Subtrair espaços à exclusão equivale, no Brasil, a estreitar o horizonte político do conservadorismo. E vice versa.
A
atordoante derrota de Serra em SP credencia a maior cidade do país, uma
das três maiores manchas urbanas do planeta, a se tornar uma gigantesca
referencia de políticas sociais emancipadoras, travadas até agora pela
blindagem tucana.
O golpe é superlativo; mais superlativas serão
as consequências se o PT agir com desassombro. Os derrotados sabem que
uma seta do tempo foi disparada no dia 28 de outubro de 2012; ela tem
potencial para traçar um novo divisor de ciclos na política brasileira.
Desdenhar
do feito de Lula é uma forma de acusar o golpe. Outra é tentar implodir
seu autor e o seu entorno.'Veja', os mervais, robertos freires e que
tais estão soltos na praça sem focinheira. Estão fazendo as duas coisas
ao mesmo tempo. E com o mesmo objetivo: querbrar a seta do tempo nesse
lusco-fusco histórico.
O êxito do Enem nesse momento, uma
semana depois da derrota maiúscula do PSDB em sua casa, não poderia
acontecer em hora mais ingrata.
O sucesso do Exame Nacional do
Ensino Medio representa um giro adicional no torniquete de dupla volta
que desde 2002 subtrai oxigênio social e político aos interesses
conservadores.
Compreensível o clima pesado excretado pelo dispositivo midiático.
Mais
uma vez ele se coloca na linha de frente quase solitária de uma direita
agressivamente gananciosa, mas incompetente para gerar agendas e
lideranças aglutinadoras. Serra era o seu delfim até ontem.

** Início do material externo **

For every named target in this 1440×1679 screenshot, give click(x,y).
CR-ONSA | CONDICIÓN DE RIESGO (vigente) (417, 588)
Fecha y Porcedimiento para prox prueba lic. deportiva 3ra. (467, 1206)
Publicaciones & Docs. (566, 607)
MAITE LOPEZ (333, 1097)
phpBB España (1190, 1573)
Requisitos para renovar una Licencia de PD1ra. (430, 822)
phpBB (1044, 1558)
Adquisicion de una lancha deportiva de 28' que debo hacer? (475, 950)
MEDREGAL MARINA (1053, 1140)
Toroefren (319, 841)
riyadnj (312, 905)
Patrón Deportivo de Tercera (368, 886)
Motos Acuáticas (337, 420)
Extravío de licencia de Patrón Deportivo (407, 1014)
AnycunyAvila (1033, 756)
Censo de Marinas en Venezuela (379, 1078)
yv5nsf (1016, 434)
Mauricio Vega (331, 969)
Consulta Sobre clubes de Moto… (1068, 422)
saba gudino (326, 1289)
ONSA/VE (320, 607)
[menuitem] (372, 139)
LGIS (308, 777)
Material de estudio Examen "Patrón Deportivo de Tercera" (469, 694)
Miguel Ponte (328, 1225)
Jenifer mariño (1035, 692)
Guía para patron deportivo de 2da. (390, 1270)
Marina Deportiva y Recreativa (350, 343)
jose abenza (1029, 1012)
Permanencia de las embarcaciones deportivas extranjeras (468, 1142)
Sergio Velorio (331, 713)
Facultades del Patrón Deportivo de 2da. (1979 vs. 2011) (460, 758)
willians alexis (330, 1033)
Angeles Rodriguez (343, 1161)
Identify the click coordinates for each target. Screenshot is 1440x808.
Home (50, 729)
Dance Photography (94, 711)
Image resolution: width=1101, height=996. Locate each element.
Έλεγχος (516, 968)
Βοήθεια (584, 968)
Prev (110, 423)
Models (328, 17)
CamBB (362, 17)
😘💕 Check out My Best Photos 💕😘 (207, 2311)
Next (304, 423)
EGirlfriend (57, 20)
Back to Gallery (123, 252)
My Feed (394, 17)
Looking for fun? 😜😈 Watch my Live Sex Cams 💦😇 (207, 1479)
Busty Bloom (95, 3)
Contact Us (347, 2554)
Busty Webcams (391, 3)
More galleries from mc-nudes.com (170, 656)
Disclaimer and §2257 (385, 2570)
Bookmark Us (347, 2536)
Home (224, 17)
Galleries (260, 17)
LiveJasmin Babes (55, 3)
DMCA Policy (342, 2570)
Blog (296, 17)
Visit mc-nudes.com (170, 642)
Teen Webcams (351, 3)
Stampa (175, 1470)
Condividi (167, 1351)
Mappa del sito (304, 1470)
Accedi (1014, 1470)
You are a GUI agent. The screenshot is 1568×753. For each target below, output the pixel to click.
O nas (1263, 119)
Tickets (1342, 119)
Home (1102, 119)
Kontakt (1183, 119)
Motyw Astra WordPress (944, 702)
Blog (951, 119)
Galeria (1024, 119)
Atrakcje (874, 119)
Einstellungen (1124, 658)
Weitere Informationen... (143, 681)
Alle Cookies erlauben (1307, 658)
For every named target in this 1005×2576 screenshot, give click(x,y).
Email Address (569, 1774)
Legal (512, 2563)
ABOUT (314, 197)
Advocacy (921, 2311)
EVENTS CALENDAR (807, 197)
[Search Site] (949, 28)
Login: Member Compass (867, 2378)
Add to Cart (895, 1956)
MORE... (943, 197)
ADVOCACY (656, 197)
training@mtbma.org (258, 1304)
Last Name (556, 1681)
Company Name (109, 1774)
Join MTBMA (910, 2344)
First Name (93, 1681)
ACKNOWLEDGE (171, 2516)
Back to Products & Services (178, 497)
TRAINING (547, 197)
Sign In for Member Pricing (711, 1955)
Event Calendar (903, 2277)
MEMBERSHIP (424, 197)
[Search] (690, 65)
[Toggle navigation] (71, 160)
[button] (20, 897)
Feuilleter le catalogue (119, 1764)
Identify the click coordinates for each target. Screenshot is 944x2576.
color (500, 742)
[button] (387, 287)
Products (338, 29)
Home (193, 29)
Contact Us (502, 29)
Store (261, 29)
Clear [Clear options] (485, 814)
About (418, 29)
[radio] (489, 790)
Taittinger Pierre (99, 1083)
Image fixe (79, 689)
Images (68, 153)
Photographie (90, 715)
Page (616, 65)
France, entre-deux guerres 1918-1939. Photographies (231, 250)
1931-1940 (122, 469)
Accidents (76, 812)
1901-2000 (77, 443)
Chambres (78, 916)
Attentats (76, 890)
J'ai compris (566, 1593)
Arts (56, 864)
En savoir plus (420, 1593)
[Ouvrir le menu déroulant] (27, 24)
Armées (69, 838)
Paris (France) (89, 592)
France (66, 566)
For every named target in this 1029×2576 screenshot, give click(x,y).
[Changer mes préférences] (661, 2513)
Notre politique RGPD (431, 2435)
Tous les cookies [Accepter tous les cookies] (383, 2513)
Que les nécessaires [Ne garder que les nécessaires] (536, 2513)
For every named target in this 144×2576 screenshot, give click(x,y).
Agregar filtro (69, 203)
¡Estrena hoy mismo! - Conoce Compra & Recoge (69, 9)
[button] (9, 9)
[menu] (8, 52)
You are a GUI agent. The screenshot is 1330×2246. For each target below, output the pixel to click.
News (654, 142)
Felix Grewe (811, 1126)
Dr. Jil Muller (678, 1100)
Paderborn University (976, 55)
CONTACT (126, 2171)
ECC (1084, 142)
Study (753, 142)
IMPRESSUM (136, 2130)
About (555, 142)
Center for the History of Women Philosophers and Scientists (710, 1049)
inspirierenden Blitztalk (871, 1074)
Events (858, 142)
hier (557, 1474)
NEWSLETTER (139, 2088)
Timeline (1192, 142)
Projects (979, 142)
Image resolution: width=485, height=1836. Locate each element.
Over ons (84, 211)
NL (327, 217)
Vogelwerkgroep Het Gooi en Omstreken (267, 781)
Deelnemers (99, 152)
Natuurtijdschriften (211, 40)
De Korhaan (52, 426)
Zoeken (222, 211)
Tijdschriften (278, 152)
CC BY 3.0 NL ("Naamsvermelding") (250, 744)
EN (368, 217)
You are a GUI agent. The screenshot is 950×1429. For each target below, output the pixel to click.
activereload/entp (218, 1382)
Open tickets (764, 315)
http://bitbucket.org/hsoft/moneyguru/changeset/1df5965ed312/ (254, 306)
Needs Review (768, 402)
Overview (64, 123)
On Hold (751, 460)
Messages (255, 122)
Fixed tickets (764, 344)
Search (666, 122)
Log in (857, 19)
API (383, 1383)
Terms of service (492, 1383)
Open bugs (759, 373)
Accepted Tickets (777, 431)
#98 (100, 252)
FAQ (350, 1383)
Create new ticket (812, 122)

O Enem condensa um desmentido contundente das premissas que essa engrenagem sempre combateu.
Em primeiro lugar, atesta que existe política para pobre e política para rico neste país.
Ademais
de ilustrar a disjuntiva colocada em dúvida por Serra na sua campanha,
exemplifica como uma política pública pode mudar a relação de forças no
país.
A má vontade conservadora com o exame do ensino médio
poderia surpreender. O Enem foi criado no governo FHC, em 1998, para
medir a qualidade do ensino.
Mas foi com Lula, em 2009, que
adquiriu a dimensão de uma gigantesca alavanca social, ao se tornar
referência e mesmo alternativa ao vestibular de ingresso ao ensino
superior.
Este ano, 95% das universidades federais vão utilizar
em alguma medida as notas do exame para selecionar os alunos que
ocuparão as vagas de 2013.
Mas a nota no Enem serve ainda como
passaporte para ingresso no ProUni, bem como para o Fies, o Fundo de
Financiamento Estudantil, ademais de representar o passaporte de acesso
à política de Cotas.Em quatro anos, 50% das vagas nas instituições
federais serão destinadas a egressos das escolas públicas, com recorte
asociado, por renda e por raça.
Em 1997, no governo tucano,
apenas 4% dos estudantes matriculados nas universidades brasileiras eram
constituídos de jovens pretos e pardos. Hoje essa fatia saltou para
20%. E deve aumentar depressa.
Dos cerca de 5,7 milhões de
inscritos no Enem este ano, 2,42 milhões se declaram brancos; 2,4
milhões são pardos; 694 mil, pretos e 35 mil, indígenas.
A
educação superior no Brasil ainda é um dos sistemas de ensino mais
excludentes do mundo.Estão na universidade apenas 13% dos jovens na
faixa entre 18% e 24 anos.
Na América Latina, a média é superior a 30%;na Europa, EUA e Ásia é da ordem de 70%
Nos
anos 90, a justificativa tucana para a exclusão era de que a
prioridade deveria estar focada na educação básica, não em
universidades. Como se fosse possível ter bons professores nos ciclos
básicos sem ter um ensino superior de escala e qualidade compatíveis
para formá-los.
Sancionada a universidade para poucos, o funil
do vestibular fazia todo o sentido. Era o arremate de uma arquitetura
feita para excluir e não para incorporar.
O Enem reformulado no
governo Lula tornou-se a peça mais incomoda de subversão dessa lógica,
que reservava toda a universidade à cota exclusiva da elite.
É
por essas e outras que o êxito do exame nacional neste fim de semana
--recohecidamente bem formulado e sem fraude-- não poderia vir em pior
hora para os interesses abalados pela revés eleitoral em SP.